LONDON.- Marian Goodman Gallery London presents its inaugural exhibition of new and recent works by Gerhard Richter. This is Richter’s first gallery exhibition of this nature in London for nearly two decades. Consisting of over 40 works, with important bodies of new ‘Strip’, ‘Flow’ and ‘Doppelgrau’ paintings, the show also includes a large glass sculpture and a selection of key earlier pieces.

Over the past five years Richter has been primarily concerned with a series of paintings premised on systematically deconstructing a photograph of his own abstract oil on canvas from 1990. Revisiting an idea he first employed in his late-seventies project ‘128 Photographs of a Painting’, he divided the work’s surface into two vertical sections, then halved those halves, and so on, subjecting them repeatedly to a premeditated procedure he described simply as ‘dividing, mirroring, repeating’. At the point when this digital process had generated 4,096 infinitesimal vertical sections, Richter intervened with a rigorous selection process, re-imposing his subjective will and choosing particular preferred strips with which to continue working. Following one further final halving and mirroring, he had each work printed to his desired scale, so that we might contemplate what have become remarkable horizontal, rhythmic fields of fine lines, oscillating with vibrations of colour, the largest of which stretches over ten metres, as seen on the gallery’s first floor. By tellingly entitling these unique works ‘Strip’ paintings, Richter is referring not to those lines, but both to the miniscule vertical strips they represent of their source and to the sense of physically ‘stripping’ – taking apart and dismantling his original painting. Of not only reinventing, but wholly paring down and fundamentally abstracting his own abstraction.

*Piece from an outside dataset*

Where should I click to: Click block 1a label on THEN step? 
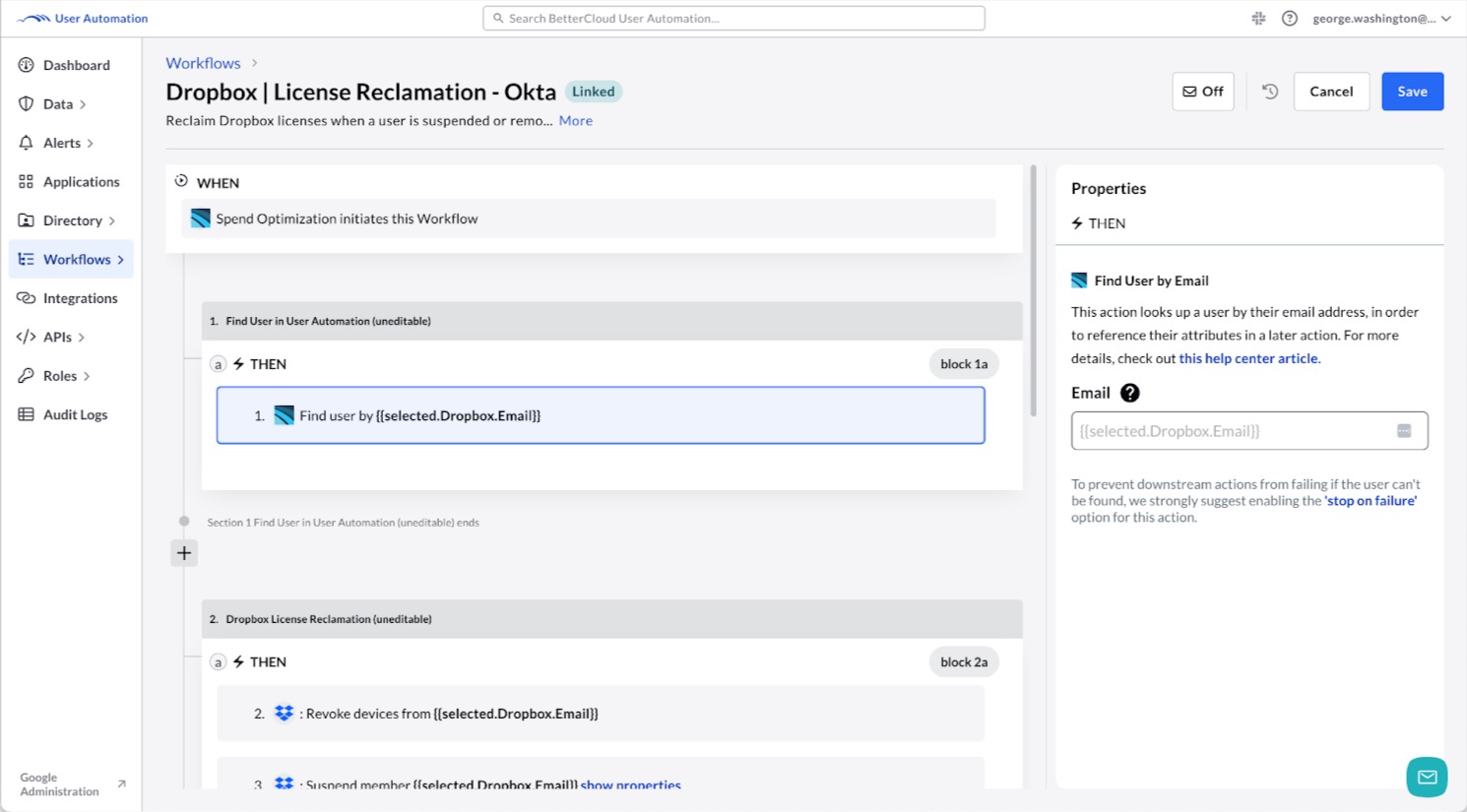[964, 363]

On contemplation, Richter’s ‘Strip’ paintings distill the pictorial investigations of a 60-year career into a body of work that is wholly consistent with, and contingent on, everything that has preceded them. As photography once opened new pathways for him in the 1960s, digital technology has now added to the expansive territories of his work. By refuting established categorization, Richter has again been able to exploit one media to deconstruct the possibilities of another, arriving at unchartered and unprecedented new propositions. Although the final incarnation of his ‘Strip’ paintings are empirically pigment printed on paper through a mechanical means, the processes, choices and concerns are entirely those of the artist as they would be in the process of making a traditional painting – and the results are as radical and rewarding. As Robert Storr puts it, ‘There has never been a body of work more “retinal” than Richter’s strip abstractions of the past several years…. these works await the individual viewer in ever shifting yet ever unique spatial and temporal circumstances identical to those in which his works on canvas await us.’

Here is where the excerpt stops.